# SK2 spacing



## JKD (May 30, 2009)

I have found that fuji recommends a spacing of 34mm between the reel seats, but where exactly is this measured from on each side of the seat? I would just space it off a spinning reel foot but the only two I own bounced out of the boat cruising the lake a couple months ago...


----------



## katjim00 (Jan 8, 2009)

Well that works out to 1.339 inches so that is the inside measurement


----------



## TXFishSlayer (Apr 28, 2014)

I use 1 and a quarter inches in between my seats. On casting seats, I'll cut the threaded barrel either and inch and a half or an inch and a quarter, depending on who I'm building the rod for.


----------



## JKD (May 30, 2009)

TXFishSlayer said:


> I use 1 and a quarter inches in between my seats. On casting seats, I'll cut the threaded barrel either and inch and a half or an inch and a quarter, depending on who I'm building the rod for.


Thanks, figured I was just overthinking it but wanted to make sure with no spinning reel on hand.


----------



## [email protected] (Mar 7, 2008)

*spacing*

I use 1.5 inch for spinning. Has anyone used the pac bay minama split reel seat? I like it better its sized to the blank verses using arbors allowing more exposed blank.


----------



## Smackdaddy53 (Nov 4, 2011)

Use a reel to tell how far to space it.


----------



## 2400tman (Jul 31, 2011)

1 1/4" here. Cast and spin


----------



## 2400tman (Jul 31, 2011)

1 1/4

Sent from my iPad using Tapatalk


----------



## 2400tman (Jul 31, 2011)

Spin









Sent from my iPad using Tapatalk


----------



## Skiff (Jun 5, 2004)

Good question and what are you guys using to cut the barrel?


----------



## JKD (May 30, 2009)

2400tman said:


> 1 1/4
> 
> Sent from my iPad using Tapatalk


Really like how you did the trim bands and inlays on this one, very slick!

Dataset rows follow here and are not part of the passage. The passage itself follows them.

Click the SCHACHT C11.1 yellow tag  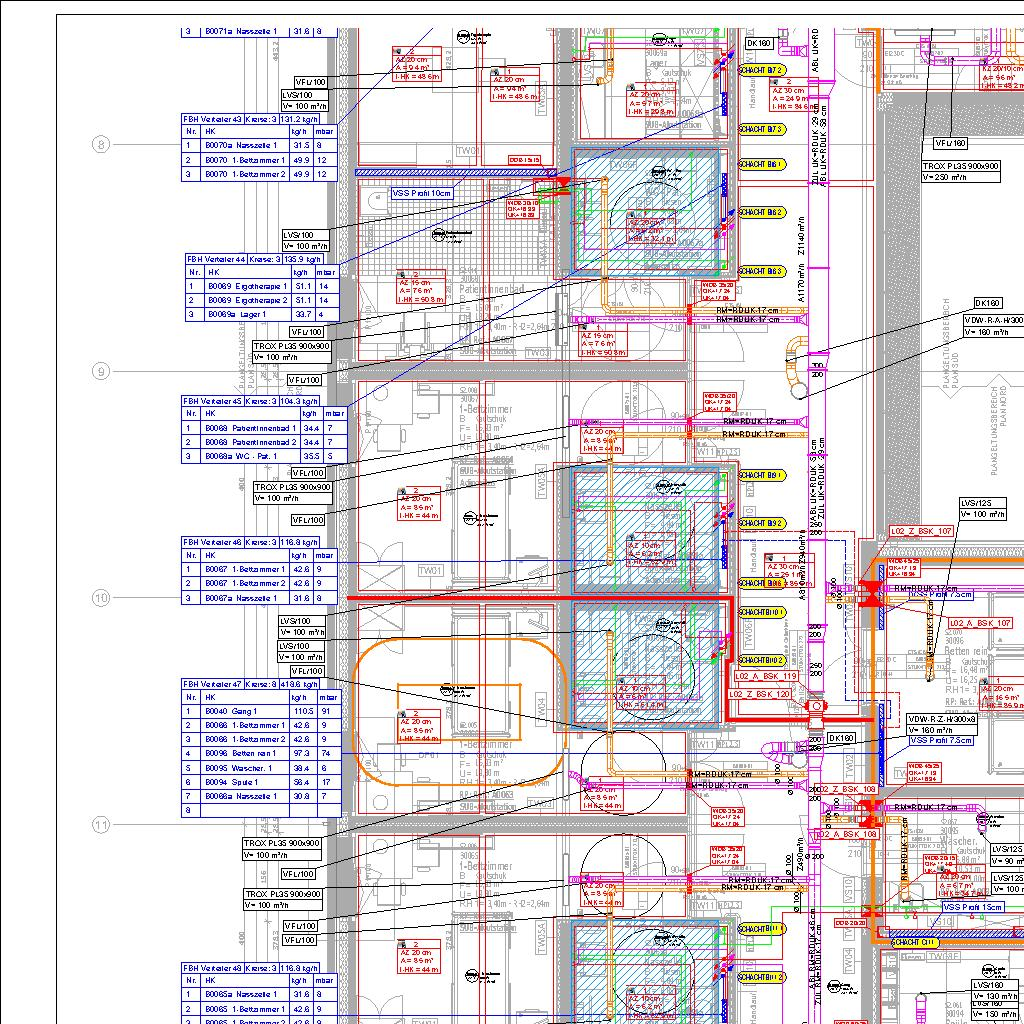coord(914,942)
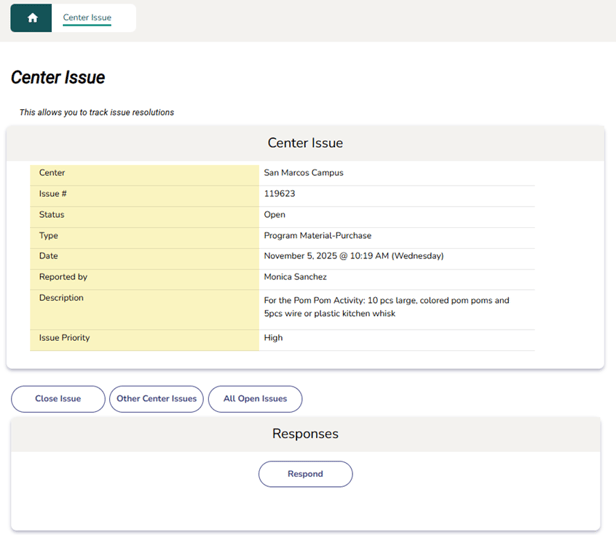The image size is (616, 535).
Task: Click the Open status value
Action: click(x=274, y=215)
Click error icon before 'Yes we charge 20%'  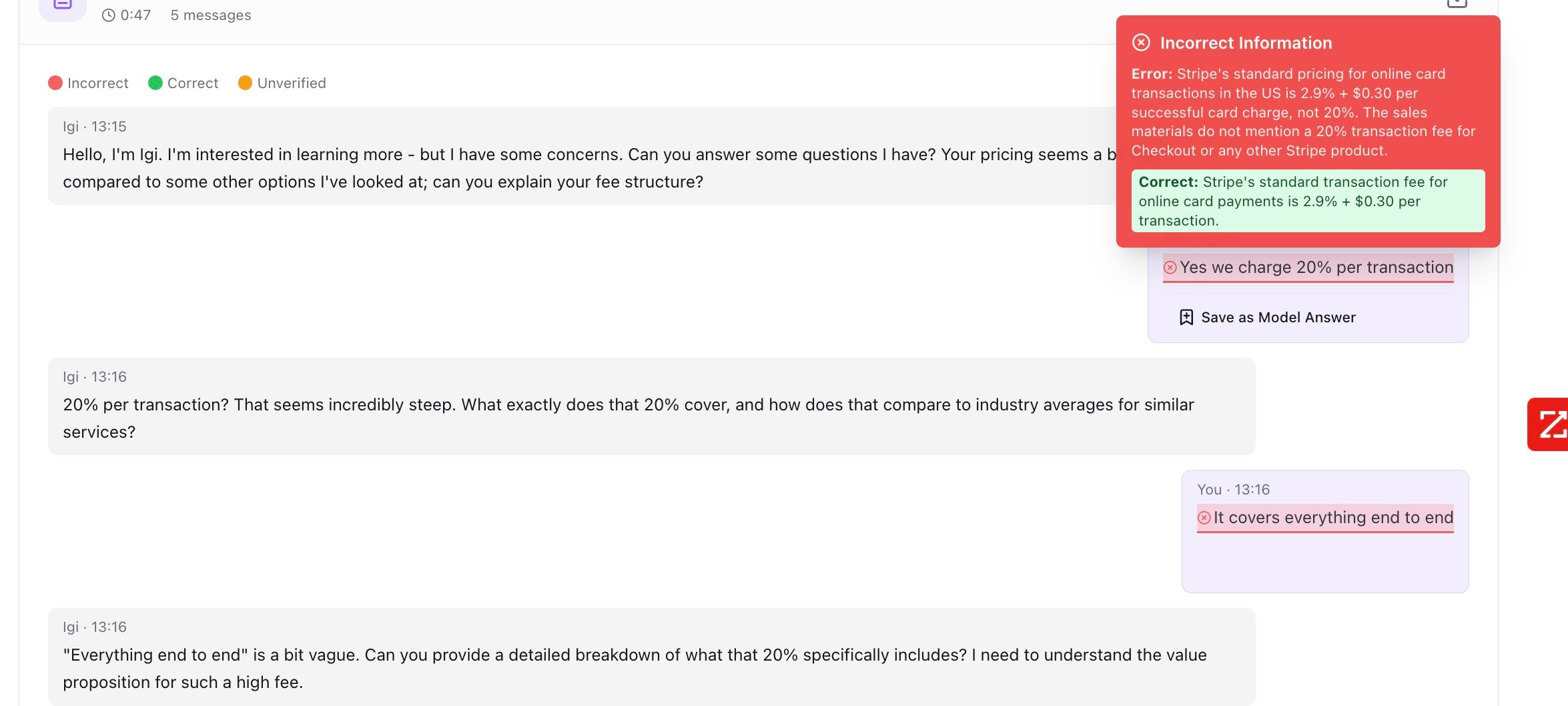[x=1170, y=268]
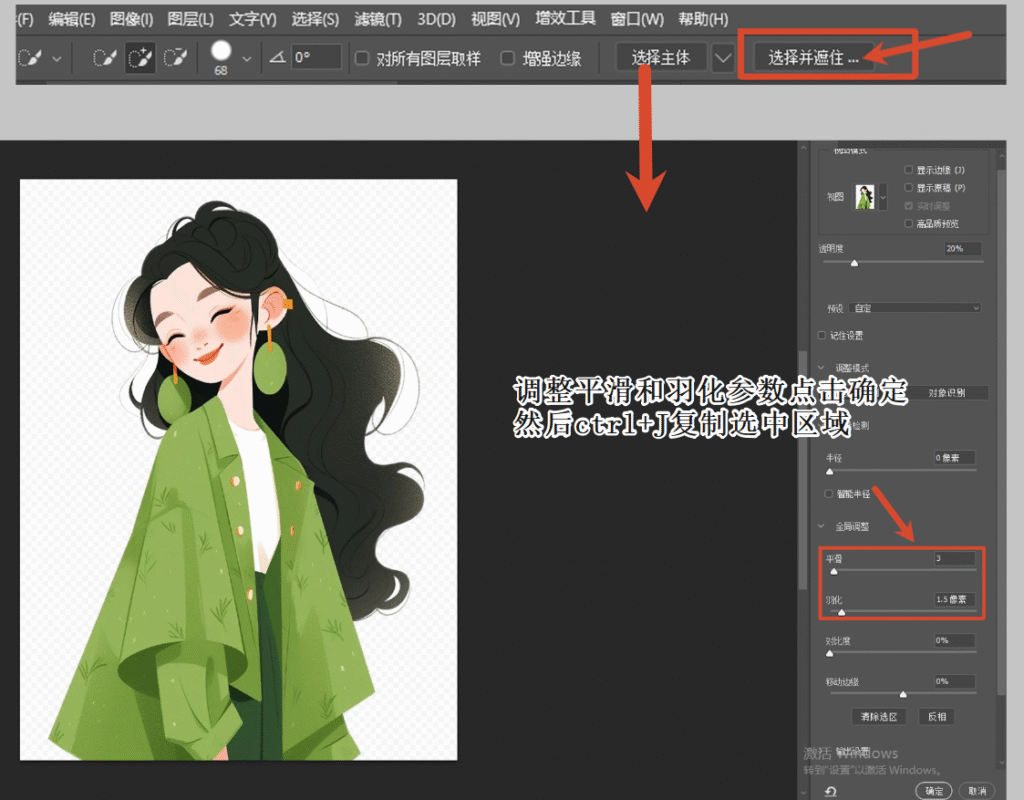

Thanks again for the help.


----------



## Smackdaddy53 (Nov 4, 2011)

Skiff said:


> Good question and what are you guys using to cut the barrel?


I run a couple of wraps of tape around it then cut good and square with a fine tooth band saw then lightly sand down with 400 grit sanding sponge.


----------



## TXFishSlayer (Apr 28, 2014)

Skiff said:


> Good question and what are you guys using to cut the barrel?

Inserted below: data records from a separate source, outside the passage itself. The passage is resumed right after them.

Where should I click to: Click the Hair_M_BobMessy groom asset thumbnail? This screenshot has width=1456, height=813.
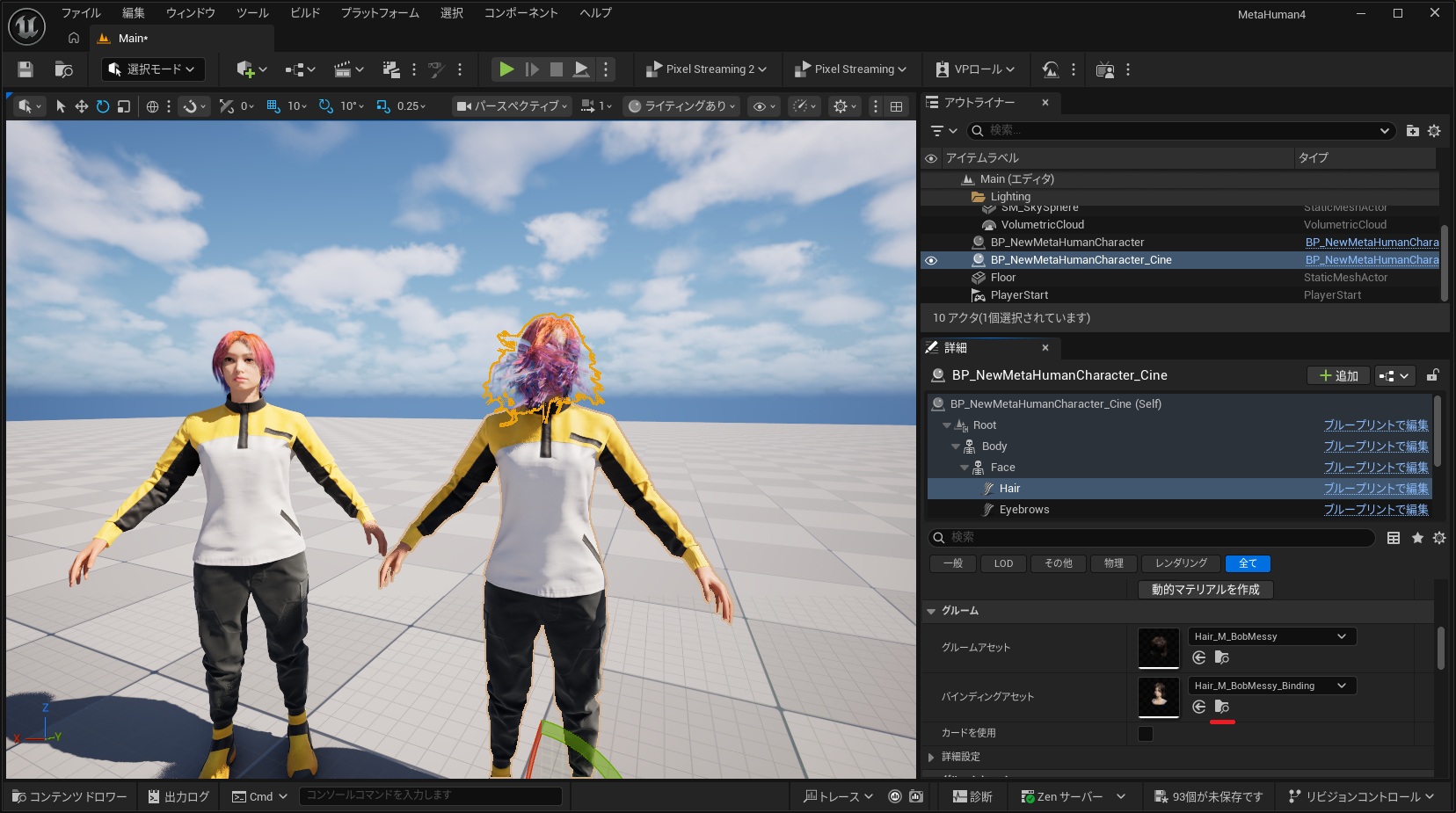coord(1158,648)
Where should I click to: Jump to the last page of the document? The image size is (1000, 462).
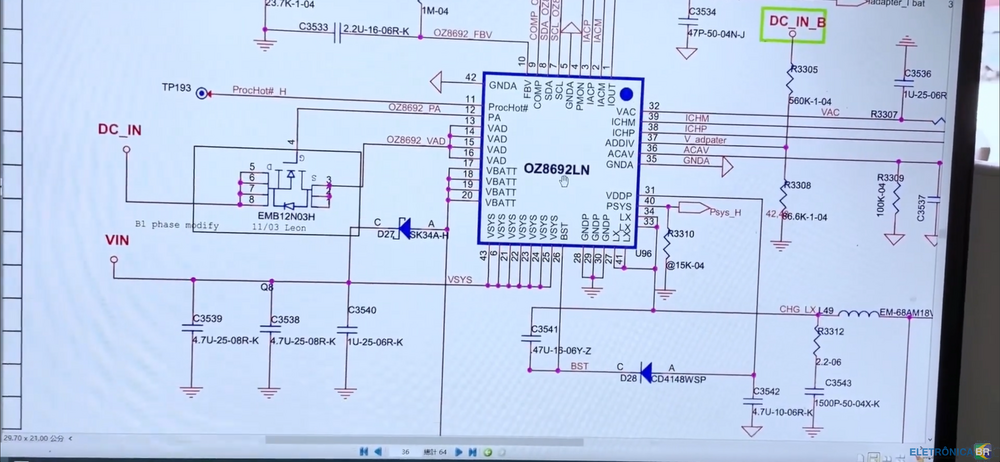pyautogui.click(x=472, y=451)
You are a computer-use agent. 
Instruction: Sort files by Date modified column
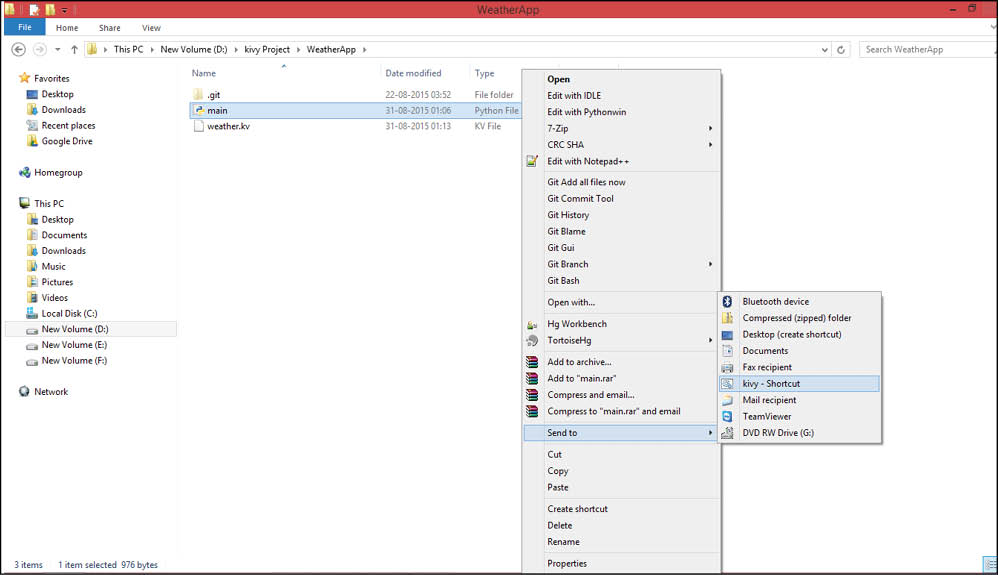(413, 73)
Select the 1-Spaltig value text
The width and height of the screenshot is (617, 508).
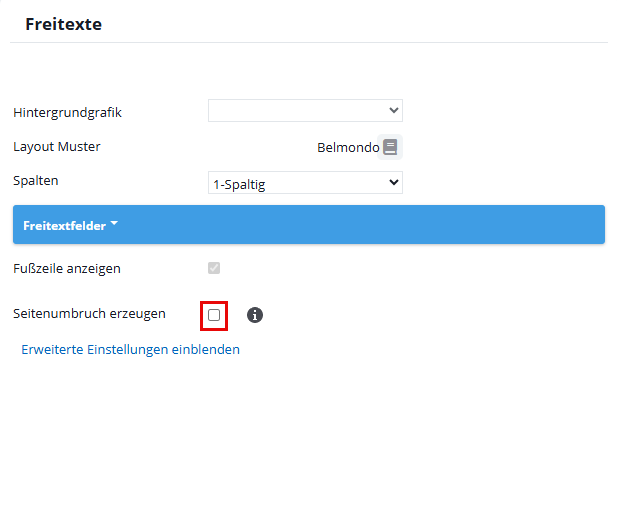238,183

I use a dremmel with a cut off wheel. I just measure the barrel and mask off the section I'm going to keep and then make my cut, slowly and carefully. I'll check it for square (sit the cut end on my table) and then if need be, run it against the face end of the cut off wheel to get it straight.


----------



## 2400tman (Jul 31, 2011)

JKD said:


> Really like how you did the trim bands and inlays on this one, very slick!
> 
> Thanks again for the help.


Thanks! Anytime sir


----------



## Skiff (Jun 5, 2004)

Thanks! I taped and cut one with my chop saw. Man, was that an experience! 
The PacBay seat hurts my finger after a few hours of fishing. That trigger really digs in and the ACS seat seems to fit my hand.


----------



## Phantom (Feb 6, 2005)

Tape and dremel.


----------



## cfulbright (Jun 24, 2009)

Smackdaddy53 said:


> Use a reel to tell how far to space it.

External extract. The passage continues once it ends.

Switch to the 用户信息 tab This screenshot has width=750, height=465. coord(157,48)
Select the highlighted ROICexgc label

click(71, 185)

That does not work that great.

unless you have another rod with that same seat to take measurements from.


----------



## cfulbright (Jun 24, 2009)

I use 1.3" for the gap and the barrel size.

I cut with a coping saw, and put a piece of sand paper down on a flat surface and sand the barrel flat, checking with a winding check for gaps.


----------



## CroakerJO (Mar 16, 2011)

1.25 inches and part # KSKSS16/ASH or 17/ASH will cover thread with cork, EVA or new WINN grips and eliminate the need for cutting thread.


----------